The citizens of Oran live in a state of perpetual denial. Even when, like London in 1665‒66, a quarter of the city is dying, they reason it will not be them. These folks are, after all, living in modern times. They have newspapers, cars, aeroplanes and telephones. The people of Oran cannot, surely, perish like the poor wretches of seventeenth-century London or eighteenth-century Canton?
The hero of the book is Doctor Rieux, and his resilient humanism is profoundly moving. He does not buy into the religious interpretations of the plague offered by a local priest, or of the abrogation of reason by the citizenry. As the death-toll peaks at 500 per week, Doctor Rieux reflects on a child he has tended, but who has died. He reasons that suffering is unevenly and randomly distributed. For all the theodicy in the world, suffering simply makes no sense. It is absurd – and that is the kindest thing one can say of it.
How does Doctor Rieux respond to what is going on around him? He works tirelessly to lessen the suffering of those in his care. But he is no hero. As he later remarks that ‘[this] may seem a ridiculous idea, but the only way to fight the plague is with decency.’ Another character enquires of him as to what decency is. ‘[Just] doing my job,’ replies Doctor Rieux. In other words, duty and vocation come first. He is committed to caring for others in need. Little more need be said.
Should this, or any plague, panic us? Camus’ novel suggests not, because panic is an immediate reflex response to a dangerous, but essentially short-term condition from which we can flee and seek safety. But in life, there is no guaranteed security. From Camus, through Doctor Rieux, we learn the following lesson. That we need to love our fellow humans (whether we like them or not, no matter how long they live for, or how much time they take to die), and work with courage and hope for the relief of suffering. Life is ultimately a hospice, not a hospital. We are here to provide some salve in the midst of desolation and despair.
As the novel closes, Doctor Rieux opines that ‘this chronicle could not be a story of definitive victory’, because the plague never dies; it ‘waits patiently in bedrooms, cellars, trunks, handkerchiefs and old papers’ for the day when it will arise again. One might think this is a depressing note to end this novel on. Yet I do not think so. It is profoundly humanitarian. In selecting this adjective ‘humanitarian’, I choose the word with care.

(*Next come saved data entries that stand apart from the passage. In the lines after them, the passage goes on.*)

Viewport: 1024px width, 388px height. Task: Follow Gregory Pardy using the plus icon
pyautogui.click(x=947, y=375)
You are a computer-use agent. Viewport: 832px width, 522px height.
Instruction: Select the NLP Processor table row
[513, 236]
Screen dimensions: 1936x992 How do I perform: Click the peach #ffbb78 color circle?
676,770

Because to be humanitarian is to have a binding duty and concern for helping to improve the welfare of people, and this pulse can spring from moral and religious roots. To be a humanitarian can be religious and humanist (and neither party will mind which), because it is about valuing people as inherently precious. Or as God would value them. The result is the same. It is the lesson of the Good Samaritan (Luke 10). Or the Ten Lepers (Luke 17). Goodness for goodness’ sake: not for gratitude. Or for converts. Mercy matters.

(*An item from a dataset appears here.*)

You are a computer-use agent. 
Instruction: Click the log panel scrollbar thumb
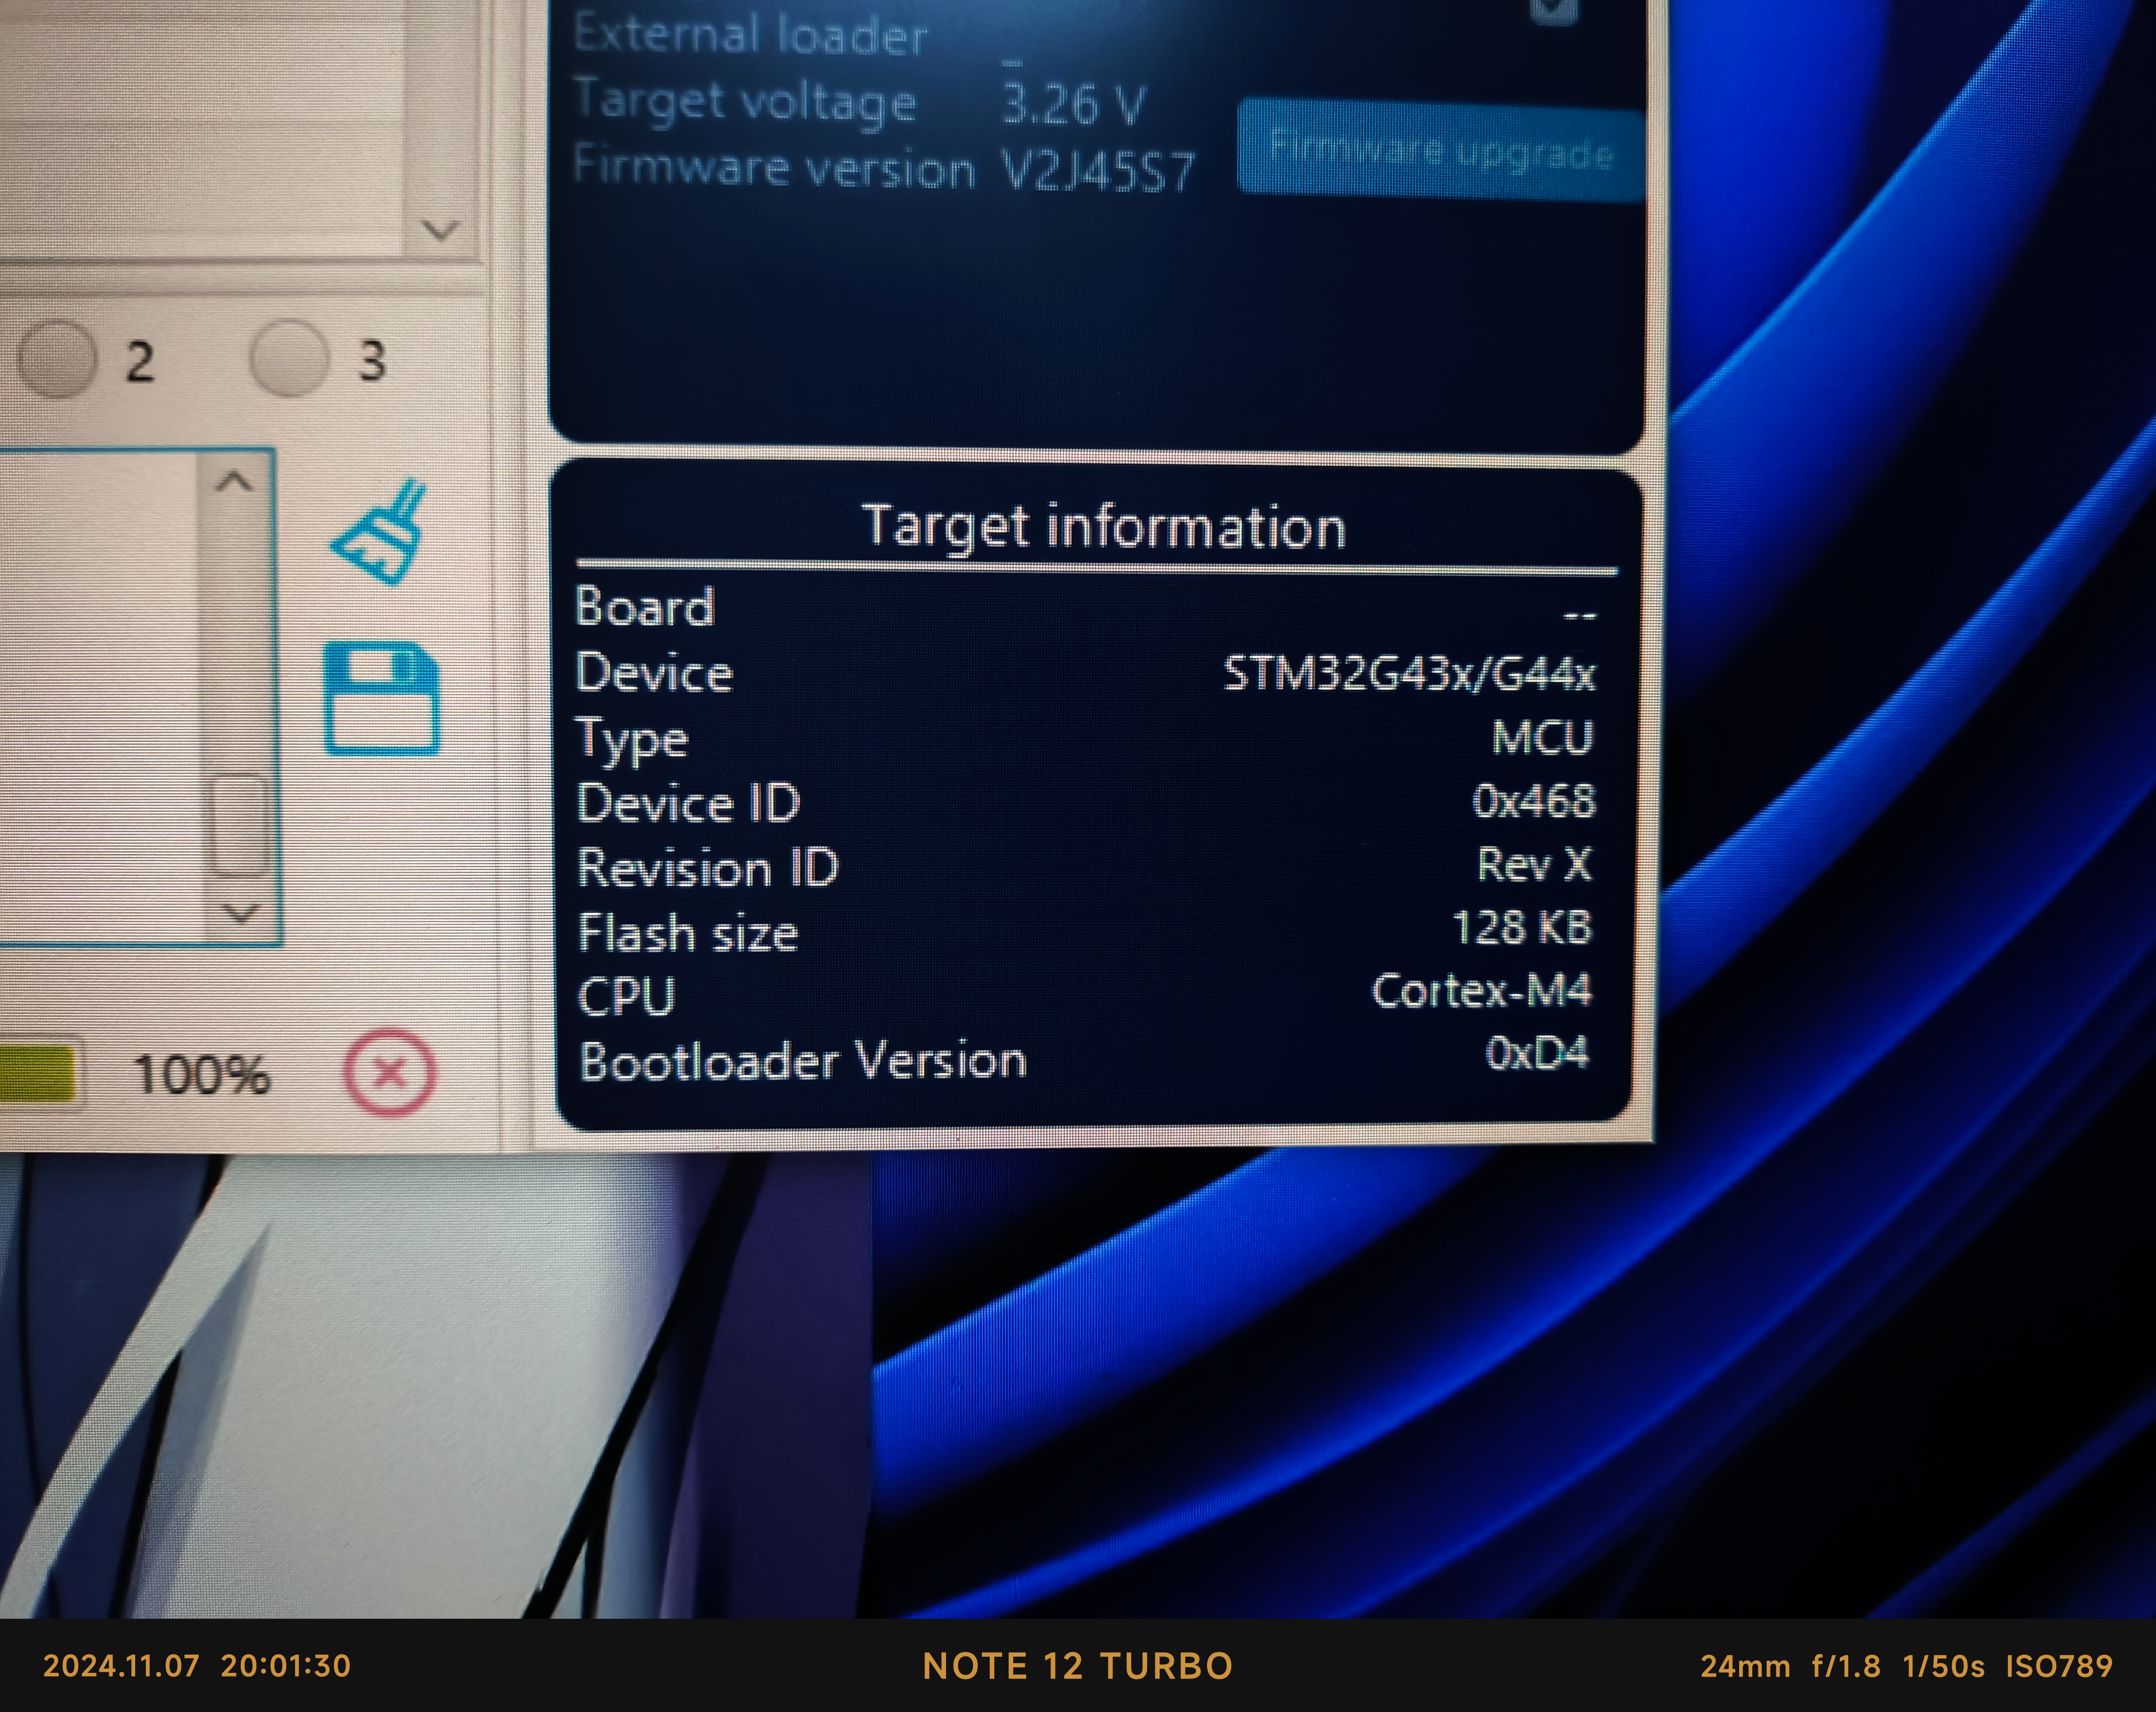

Correspondingly, there is nothing explicitly ‘Christian’ about Dame Cicely Saunders and her founding the modern hospice movement. Committed to the alleviation of suffering, she wrote to her patients: ‘You matter because you are you, and you matter to the end of your life … we will do all we can not only to help you die peacefully, but also to live until you die.’
Similarly, Chad Varah, a Curate from Lincoln, founded the Samaritans to help the suicidal and the depressed. All it took was the suicide of a young teenage girl, traumatized by her commencing menstruation, to restart Varah’s vocation.
Both these examples are profoundly humanitarian, and the religious pulses within them are lively, if implicit. Sometimes it is only the shock and despair at the manner of people’s deaths that leads us to review actual lives of others, and how to respond. Think Live Aid. Think Christian Aid. ‘We believe in life before death.’